Guide complet pour rénover une maison en briques anciennes. Prix au m², techniques de rejointoiement, traitement de l'humidité et erreurs qui coûtent cher.

Maison en briques à rénover : budget et techniques

Rénover une maison en briques coûte entre 150 et 1 200 €/m² selon l’ampleur des travaux. Le rejointoiement seul revient à 60-80 €/m², l’isolation par l’extérieur grimpe à 150-250 €/m². La brique ancienne exige des techniques spécifiques : mortier à la chaux, nettoyage basse pression, traitement hydrofuge respirant. Utiliser du ciment ou un karcher détruit irrémédiablement le mur.

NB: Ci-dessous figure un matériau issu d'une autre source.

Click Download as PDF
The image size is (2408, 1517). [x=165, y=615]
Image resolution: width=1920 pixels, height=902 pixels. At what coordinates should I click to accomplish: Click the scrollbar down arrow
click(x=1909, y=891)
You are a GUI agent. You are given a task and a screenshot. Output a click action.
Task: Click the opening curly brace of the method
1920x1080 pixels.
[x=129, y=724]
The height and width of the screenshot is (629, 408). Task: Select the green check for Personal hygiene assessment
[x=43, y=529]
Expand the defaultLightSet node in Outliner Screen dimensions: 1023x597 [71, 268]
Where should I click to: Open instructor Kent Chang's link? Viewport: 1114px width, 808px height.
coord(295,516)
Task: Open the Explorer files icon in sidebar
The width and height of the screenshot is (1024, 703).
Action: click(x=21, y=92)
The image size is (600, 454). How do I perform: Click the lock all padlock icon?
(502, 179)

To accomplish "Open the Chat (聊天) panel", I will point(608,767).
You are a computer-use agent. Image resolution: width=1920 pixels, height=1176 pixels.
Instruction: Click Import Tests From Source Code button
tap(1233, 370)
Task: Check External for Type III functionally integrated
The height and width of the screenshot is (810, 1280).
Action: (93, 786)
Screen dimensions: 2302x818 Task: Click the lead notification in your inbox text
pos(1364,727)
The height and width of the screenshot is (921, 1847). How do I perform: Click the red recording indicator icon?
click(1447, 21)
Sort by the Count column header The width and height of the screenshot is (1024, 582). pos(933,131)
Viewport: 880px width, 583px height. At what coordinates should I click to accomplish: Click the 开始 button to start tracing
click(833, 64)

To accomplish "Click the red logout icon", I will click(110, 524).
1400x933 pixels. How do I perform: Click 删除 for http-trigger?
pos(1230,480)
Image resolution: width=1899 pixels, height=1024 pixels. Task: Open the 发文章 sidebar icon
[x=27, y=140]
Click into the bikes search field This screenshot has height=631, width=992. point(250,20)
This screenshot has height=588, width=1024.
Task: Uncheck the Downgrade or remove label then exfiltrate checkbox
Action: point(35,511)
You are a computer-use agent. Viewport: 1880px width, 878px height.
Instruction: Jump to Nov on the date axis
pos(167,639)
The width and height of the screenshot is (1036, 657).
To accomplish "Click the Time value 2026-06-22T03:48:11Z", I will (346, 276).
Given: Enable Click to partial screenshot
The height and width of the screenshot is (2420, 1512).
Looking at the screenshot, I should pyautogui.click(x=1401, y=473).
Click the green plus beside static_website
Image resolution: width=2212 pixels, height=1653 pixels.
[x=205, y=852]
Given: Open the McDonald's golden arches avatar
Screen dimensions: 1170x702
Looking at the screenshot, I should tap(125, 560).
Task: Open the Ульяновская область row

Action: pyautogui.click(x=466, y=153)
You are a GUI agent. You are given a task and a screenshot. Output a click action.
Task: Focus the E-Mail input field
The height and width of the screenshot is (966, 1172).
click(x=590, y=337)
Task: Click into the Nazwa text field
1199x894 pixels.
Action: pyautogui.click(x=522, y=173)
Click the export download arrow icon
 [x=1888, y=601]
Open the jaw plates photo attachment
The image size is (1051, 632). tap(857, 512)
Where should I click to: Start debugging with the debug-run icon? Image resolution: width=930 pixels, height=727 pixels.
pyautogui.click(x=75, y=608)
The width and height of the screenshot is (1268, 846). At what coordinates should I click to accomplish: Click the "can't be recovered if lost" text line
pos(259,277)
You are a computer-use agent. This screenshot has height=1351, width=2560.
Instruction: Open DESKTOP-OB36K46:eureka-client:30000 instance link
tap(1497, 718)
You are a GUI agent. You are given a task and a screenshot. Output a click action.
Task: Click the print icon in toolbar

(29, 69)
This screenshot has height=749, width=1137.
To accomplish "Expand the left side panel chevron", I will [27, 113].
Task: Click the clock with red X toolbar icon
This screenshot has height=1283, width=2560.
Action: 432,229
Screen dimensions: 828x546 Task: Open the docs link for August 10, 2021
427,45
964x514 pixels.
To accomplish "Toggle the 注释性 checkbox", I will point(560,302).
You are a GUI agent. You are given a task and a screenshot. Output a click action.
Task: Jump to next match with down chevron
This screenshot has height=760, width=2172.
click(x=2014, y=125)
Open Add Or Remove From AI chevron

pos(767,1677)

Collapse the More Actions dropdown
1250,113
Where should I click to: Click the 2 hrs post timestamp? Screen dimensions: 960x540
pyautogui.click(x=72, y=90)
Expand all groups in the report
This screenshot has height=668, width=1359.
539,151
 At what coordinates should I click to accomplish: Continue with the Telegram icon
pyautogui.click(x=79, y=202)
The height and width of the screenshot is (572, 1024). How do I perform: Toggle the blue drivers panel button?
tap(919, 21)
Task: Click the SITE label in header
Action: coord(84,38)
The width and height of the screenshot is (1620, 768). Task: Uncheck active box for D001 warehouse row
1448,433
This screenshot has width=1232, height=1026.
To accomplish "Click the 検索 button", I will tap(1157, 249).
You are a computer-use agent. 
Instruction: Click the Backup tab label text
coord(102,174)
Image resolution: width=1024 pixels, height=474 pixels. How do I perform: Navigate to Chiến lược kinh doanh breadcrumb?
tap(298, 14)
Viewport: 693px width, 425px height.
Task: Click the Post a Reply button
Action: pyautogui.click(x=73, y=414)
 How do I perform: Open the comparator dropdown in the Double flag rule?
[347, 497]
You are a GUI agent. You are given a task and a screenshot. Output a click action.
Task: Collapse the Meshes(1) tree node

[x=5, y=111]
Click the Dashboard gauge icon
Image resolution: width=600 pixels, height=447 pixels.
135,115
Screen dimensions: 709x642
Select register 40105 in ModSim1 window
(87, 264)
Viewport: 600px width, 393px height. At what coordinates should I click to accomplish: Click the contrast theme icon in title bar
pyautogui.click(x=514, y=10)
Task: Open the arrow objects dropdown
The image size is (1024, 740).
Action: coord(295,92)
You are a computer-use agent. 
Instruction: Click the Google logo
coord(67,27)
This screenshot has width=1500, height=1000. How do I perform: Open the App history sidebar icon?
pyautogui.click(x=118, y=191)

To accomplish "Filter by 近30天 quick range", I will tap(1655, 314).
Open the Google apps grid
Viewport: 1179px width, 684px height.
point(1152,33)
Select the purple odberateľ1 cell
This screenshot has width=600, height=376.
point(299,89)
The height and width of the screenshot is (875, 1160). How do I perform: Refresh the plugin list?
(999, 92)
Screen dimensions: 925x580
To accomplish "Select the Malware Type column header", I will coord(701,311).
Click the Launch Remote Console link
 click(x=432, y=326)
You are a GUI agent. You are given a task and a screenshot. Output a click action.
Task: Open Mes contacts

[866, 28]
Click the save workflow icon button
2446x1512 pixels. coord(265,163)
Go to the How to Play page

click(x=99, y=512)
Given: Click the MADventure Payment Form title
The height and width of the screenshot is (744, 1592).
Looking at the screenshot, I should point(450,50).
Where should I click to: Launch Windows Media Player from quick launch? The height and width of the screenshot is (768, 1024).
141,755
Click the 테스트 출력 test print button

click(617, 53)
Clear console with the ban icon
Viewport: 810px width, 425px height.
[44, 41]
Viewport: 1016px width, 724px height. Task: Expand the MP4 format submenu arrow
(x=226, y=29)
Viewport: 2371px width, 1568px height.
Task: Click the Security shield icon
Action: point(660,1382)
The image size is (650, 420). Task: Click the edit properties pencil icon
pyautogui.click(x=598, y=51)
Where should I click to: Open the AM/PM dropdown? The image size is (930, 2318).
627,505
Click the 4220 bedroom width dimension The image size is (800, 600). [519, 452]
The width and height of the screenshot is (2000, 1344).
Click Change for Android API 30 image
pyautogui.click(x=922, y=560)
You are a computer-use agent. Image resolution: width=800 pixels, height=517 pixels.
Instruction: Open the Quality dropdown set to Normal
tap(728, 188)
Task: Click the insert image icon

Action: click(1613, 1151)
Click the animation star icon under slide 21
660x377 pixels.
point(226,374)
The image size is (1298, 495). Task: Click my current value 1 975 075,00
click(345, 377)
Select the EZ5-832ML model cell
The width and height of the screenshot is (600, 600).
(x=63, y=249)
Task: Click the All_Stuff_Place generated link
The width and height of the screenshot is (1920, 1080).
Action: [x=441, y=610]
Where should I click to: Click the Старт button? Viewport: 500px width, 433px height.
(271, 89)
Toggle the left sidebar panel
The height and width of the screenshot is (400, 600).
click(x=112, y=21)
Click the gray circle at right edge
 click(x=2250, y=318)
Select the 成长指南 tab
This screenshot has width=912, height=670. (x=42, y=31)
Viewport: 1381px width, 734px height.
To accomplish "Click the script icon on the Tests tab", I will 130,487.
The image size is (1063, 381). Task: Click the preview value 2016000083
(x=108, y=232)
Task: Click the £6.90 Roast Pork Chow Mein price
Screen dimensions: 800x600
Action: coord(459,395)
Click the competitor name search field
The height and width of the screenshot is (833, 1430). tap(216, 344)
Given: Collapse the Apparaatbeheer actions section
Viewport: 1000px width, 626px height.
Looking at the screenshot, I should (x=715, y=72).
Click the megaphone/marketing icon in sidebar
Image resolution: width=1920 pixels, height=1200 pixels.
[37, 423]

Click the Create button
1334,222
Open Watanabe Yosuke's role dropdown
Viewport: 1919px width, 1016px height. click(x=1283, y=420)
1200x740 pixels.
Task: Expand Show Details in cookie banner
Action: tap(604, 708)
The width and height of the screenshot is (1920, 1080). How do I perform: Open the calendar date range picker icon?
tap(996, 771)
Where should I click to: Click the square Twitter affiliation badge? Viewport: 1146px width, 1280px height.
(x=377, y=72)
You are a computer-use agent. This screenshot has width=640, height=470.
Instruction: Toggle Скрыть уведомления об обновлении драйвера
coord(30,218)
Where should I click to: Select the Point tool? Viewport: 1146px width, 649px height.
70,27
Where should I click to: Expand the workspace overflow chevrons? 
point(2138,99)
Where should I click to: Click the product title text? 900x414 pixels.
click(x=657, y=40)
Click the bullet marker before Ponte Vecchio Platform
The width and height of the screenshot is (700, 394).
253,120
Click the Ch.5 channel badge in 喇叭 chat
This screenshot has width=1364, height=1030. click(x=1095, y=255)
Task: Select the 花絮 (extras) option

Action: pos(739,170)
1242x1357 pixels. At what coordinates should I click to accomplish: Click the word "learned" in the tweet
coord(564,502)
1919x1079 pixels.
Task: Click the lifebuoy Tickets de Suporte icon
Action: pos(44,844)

Combien coûte la rénovation d’une maison en briques

Prix au m² selon le type de travaux

Les tarifs varient fortement entre un simple ravalement et une rénovation globale. Voici les fourchettes constatées en 2025 :

TravauxPrix au m²Détail
Nettoyage hydrogommage20-35 €Retrait mousses, salissures, pollution
Rejointoiement60-80 €Mortier à la chaux, main-d’œuvre incluse
Traitement hydrofuge15-25 €Protection anti-infiltrations
Isolation extérieure (ITE)150-250 €Bardage ou enduit sur isolant
Rénovation légère150-300 €Peinture, sols, électricité partielle
Rénovation intermédiaire350-650 €Cuisine, salle de bain, cloisons
Rénovation lourde650-1 200 €Structure, toiture, réseaux complets

Une maison de 100 m² avec façade à rejointoyer et isolation à refaire représente un budget de 25 000 à 40 000 € pour l’enveloppe seule.

Briques pleines vs briques creuses

Les briques pleines des maisons anciennes (avant 1950) mesurent 5 à 6 cm d’épaisseur. Leur masse thermique régule naturellement la température intérieure. L’isolation doit préserver cette inertie.

Les briques creuses des constructions récentes offrent déjà une résistance thermique. L’enjeu porte davantage sur les ponts thermiques aux jonctions mur/plancher.

Le diagnostic thermique préalable oriente le choix : ITE pour les briques pleines, correction des ponts thermiques pour les creuses.

Techniques de rénovation adaptées aux briques

Nettoyage : proscrire le karcher

La brique ancienne ne supporte pas la haute pression. Un karcher à 150 bars creuse la surface, ouvre les pores et accélère la dégradation. Les dégâts apparaissent dans les 2-3 ans suivants : effritements, éclatements au gel, infiltrations.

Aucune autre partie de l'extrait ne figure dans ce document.